Aftermarket Head Up Display Launches From Garmin

Amy Gilroy July 8, 2013 Comments Off
Aftermarket Head Up Display Launches From Garmin

 

Get ready for head up displays in the aftermarket.  Garmin is taking a sexy, luxury car feature and offering it to the masses with a Bluetooth system that projects “crisp and bright” directions onto a transparent film on the windshield, in the driver’s line of sight.

Called HUD, the device sits on the dashboard and it works with a smartphone app to display navigation plus traffic warnings and traffic camera locations.  It shows an arrow and distance to the next turn, plus an estimated arrival time.  It also shows which lane to be in for the turn, driving speed and the speed limit.

The display is clear in direct sunlight or at night says Garmin.

“Head-up displays currently have their place in select high-end cars, but HUD makes this technology available as an aftermarket accessory for any vehicle, at an affordable price,” said Garmin VP of Worldwide Sales.

Garmin says HUD is easy to set up.
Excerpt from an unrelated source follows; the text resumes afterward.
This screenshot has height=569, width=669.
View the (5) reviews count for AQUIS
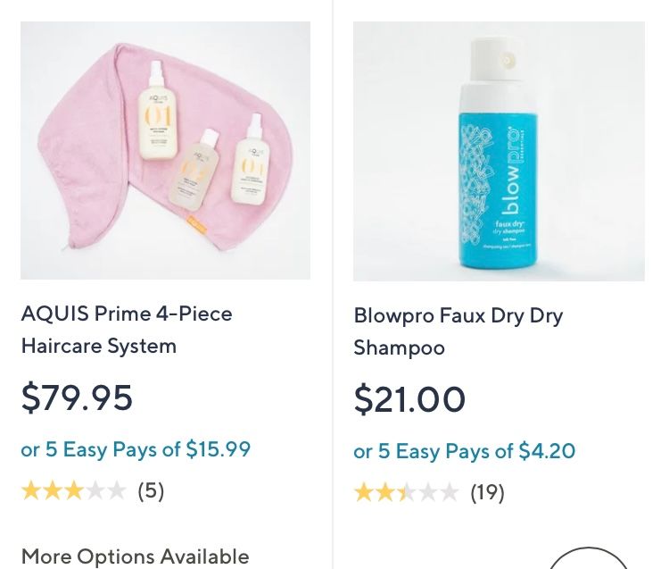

Users can choose between displaying navigation information on their windshield, with the included, transparent film, or on to a reflector lens that attaches directly to HUD.
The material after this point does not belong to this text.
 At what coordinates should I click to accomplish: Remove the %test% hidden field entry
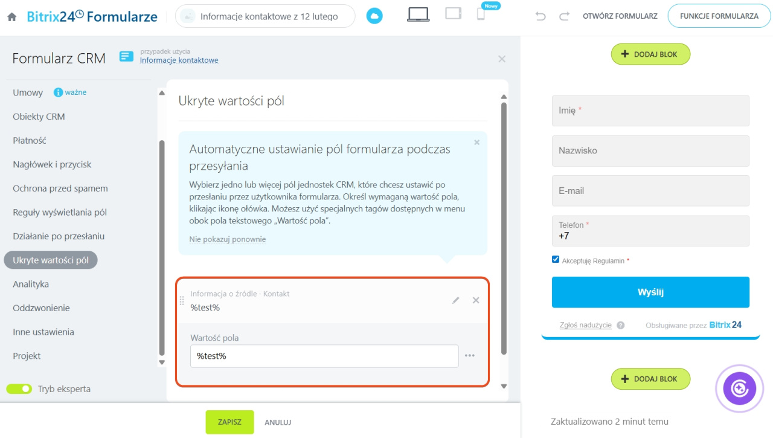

HUD pairs with an Android, iPhone or Windows 8 phone.  And there’s a USB port in the power cable so you can charge the phone.

It works with either GarminStreetPilot or Navigon navigation apps, which also deliver simultaneous turn-by-turn voice cues through the phone or the car stereo (via Bluetooth).

HUD will ship this summer at $129.99 suggested retail price.  The StreetPilot and Navigon apps start at $29.99 for regional maps such as East, West or Central U.S. and they include real time traffic.

Also when using HUD, music streaming to the car radio will automatically mute for voice prompts.  And HUD directions continue to be displayed while taking calls on the phone.

HUD displays are expected to become a popular in-car feature, and will be included in 9 percent of cars by 2020, up from 2 percent in 2012, according to IHS Automotive.

The displays typically project images that appear about 7 feet in front of the drivers’ eyes, says Detroit News, and are particularly useful because they let driver keep his eyes on the road instead of looking down at a display.